Sunday, 21 April 2019

SERENDIPITY

Call it serendipity if you like. A well-designed thing can look like good fortune if all the pieces are in the right place.

The sunlight beads across the hills in a thin corona, aeroplanes glint in the early morning air. Before long, the Earth slowly turns like a great, tilting table and the pale blue sky is filled with sun.

The wood pigeons, the starlings, the crows, the sparrows burst into song as long fingers of warm light caress the trees. Call it serendipity if you like, but everything seems to be in the right place at the right time.

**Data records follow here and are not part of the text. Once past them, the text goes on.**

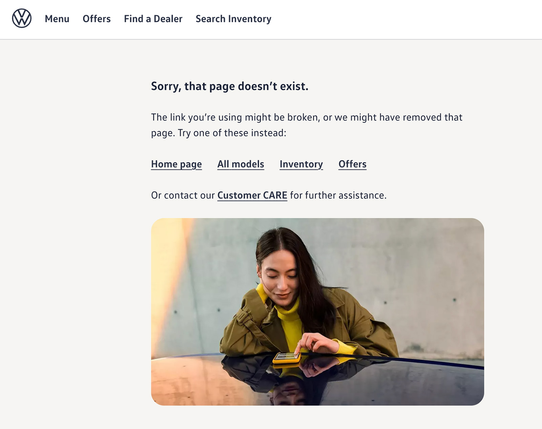Contact Customer CARE via the link

coord(252,195)
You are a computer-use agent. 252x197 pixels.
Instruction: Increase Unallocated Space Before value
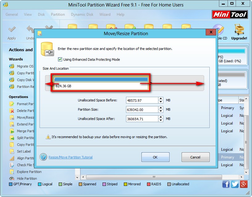coord(161,99)
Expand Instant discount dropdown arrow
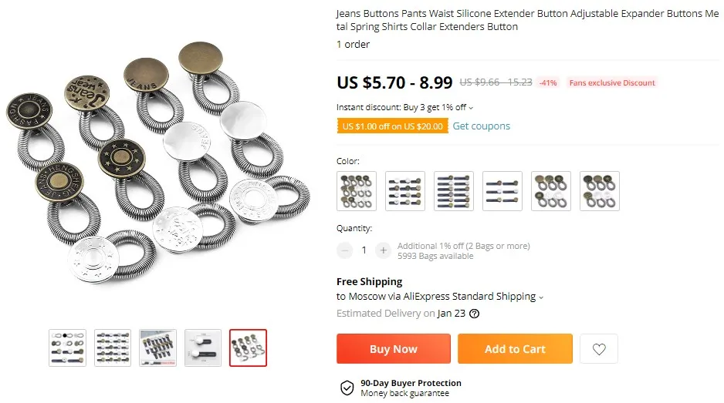 (471, 108)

I’m in the park on Easter Sunday morning, contemplating. It feels like a new kind of day, this, a new season. I pulled myself awake and hurried out here, ready to watch the sunrise. I’m glad I did.

The grass has turned to gold. There are long shadows falling across it that were hidden by the night. Dewdrops too! Like tiny sparkling pearls on the tips of each blade, perhaps unlike anywhere else in this vast universe of life and wonder. I watch the sun climb above the world and feel its warmth on my face. Serendipity.

I certainly did get to breathe the air. So many good things happened in Lent! Oftentimes I wondered what I would have written about them, and almost tried to make notes - but it was a lovely thing to not feel compelled to tweet, nor post on Instagram, nor write about them here. Even now I feel free of that burden. And it’s Easter! Seems like a good time to be free from a thing, if ever there were one.

If I close my eyes here in the park, I feel the warm Spring sunlight and hear the birds. I could almost be back in that garden, the garden tomb in Jerusalem that Paul and I visited at the end of my birthday. There’s a weird linkage between that moment and this - there, it was sunset in a place made famous by a sunrise; here, I’m watching the sunrise in a place I normally see it set. Nonetheless, I imagine those olive trees, the birds singing for joy, the quiet, empty garden being lit by resurrection sunlight. A silhouetted figure stands by the wine press, the light of life bursting from the cracked stone, the broken earth, the empty tomb. It feels like a new season.

The day has begun now. The sun’s already bright and warm and too difficult to look at. The early morning dog walkers are out and the park is coming to life with the happiness of right place, right time as the world spins gladly into Easter Day. Call it serendipity if you like. It certainly looks like design to me.